Using the listing below, retype exactly the lines starting at the one with "This screenshot has width=1170, height=604." and ending at the one with "Task: Click the green checkmark", and include both.
=======
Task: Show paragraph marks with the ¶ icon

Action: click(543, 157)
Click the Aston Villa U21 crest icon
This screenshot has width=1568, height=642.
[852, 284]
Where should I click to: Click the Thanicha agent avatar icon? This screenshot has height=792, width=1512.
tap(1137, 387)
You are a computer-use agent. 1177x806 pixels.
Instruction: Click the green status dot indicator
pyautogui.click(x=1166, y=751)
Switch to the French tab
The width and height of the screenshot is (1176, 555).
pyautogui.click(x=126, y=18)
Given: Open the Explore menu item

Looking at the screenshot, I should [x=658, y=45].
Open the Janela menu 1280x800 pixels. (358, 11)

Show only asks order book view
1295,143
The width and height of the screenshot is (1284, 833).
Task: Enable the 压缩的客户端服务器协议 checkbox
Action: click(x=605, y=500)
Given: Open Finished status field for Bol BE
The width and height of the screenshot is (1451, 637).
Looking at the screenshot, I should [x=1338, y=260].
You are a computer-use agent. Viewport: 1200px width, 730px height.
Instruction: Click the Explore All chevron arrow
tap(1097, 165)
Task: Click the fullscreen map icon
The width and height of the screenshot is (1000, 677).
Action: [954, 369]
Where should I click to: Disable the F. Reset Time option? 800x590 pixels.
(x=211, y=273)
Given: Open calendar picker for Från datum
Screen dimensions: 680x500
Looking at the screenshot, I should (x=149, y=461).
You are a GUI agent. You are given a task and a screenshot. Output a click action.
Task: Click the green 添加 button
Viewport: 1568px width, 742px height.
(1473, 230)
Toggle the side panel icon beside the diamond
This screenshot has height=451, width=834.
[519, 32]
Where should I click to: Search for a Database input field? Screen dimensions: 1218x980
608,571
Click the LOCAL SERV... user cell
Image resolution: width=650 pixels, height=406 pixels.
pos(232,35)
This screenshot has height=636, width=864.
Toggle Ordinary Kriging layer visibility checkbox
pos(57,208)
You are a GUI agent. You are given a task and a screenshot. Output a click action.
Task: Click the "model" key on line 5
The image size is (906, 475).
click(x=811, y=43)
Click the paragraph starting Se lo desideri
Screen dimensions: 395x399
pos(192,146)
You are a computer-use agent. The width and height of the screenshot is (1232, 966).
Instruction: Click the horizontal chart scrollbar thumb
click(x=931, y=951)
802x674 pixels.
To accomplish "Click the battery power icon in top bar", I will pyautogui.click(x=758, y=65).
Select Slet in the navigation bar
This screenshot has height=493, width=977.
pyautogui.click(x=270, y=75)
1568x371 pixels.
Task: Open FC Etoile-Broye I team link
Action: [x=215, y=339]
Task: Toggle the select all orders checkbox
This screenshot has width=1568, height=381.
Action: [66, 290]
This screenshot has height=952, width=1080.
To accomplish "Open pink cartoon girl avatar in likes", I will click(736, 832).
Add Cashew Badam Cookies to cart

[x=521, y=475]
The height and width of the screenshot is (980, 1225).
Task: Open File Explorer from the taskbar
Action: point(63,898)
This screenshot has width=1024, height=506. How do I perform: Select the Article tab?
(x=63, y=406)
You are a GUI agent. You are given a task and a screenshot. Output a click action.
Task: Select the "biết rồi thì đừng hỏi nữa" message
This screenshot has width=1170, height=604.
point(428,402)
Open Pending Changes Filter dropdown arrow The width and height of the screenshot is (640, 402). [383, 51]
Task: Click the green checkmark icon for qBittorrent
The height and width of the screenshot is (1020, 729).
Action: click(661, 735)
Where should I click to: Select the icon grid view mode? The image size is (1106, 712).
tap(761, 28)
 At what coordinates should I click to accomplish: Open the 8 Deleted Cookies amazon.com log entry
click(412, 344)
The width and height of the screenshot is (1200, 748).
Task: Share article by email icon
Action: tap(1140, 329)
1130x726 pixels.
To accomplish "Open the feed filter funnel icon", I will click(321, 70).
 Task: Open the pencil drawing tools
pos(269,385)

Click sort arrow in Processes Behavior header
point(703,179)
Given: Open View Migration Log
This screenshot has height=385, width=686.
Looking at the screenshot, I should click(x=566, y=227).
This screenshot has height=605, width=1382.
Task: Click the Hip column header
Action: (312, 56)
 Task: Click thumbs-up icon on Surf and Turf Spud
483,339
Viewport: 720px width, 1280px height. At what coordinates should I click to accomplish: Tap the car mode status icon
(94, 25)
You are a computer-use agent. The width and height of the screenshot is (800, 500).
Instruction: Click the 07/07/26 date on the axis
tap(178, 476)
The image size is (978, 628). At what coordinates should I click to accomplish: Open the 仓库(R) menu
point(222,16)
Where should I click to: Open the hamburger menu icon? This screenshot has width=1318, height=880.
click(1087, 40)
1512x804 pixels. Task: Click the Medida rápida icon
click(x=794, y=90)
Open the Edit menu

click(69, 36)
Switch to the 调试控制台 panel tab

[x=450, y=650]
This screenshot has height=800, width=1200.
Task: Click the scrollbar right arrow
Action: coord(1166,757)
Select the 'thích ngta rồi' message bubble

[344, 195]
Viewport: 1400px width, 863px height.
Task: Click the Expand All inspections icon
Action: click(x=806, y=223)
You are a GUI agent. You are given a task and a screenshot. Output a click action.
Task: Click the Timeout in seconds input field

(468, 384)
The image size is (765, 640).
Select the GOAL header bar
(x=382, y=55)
=======
■ RESULT
This screenshot has width=1170, height=604.
point(428,402)
Open Pending Changes Filter dropdown arrow The width and height of the screenshot is (640, 402). [383, 51]
Task: Click the green checkmark icon for qBittorrent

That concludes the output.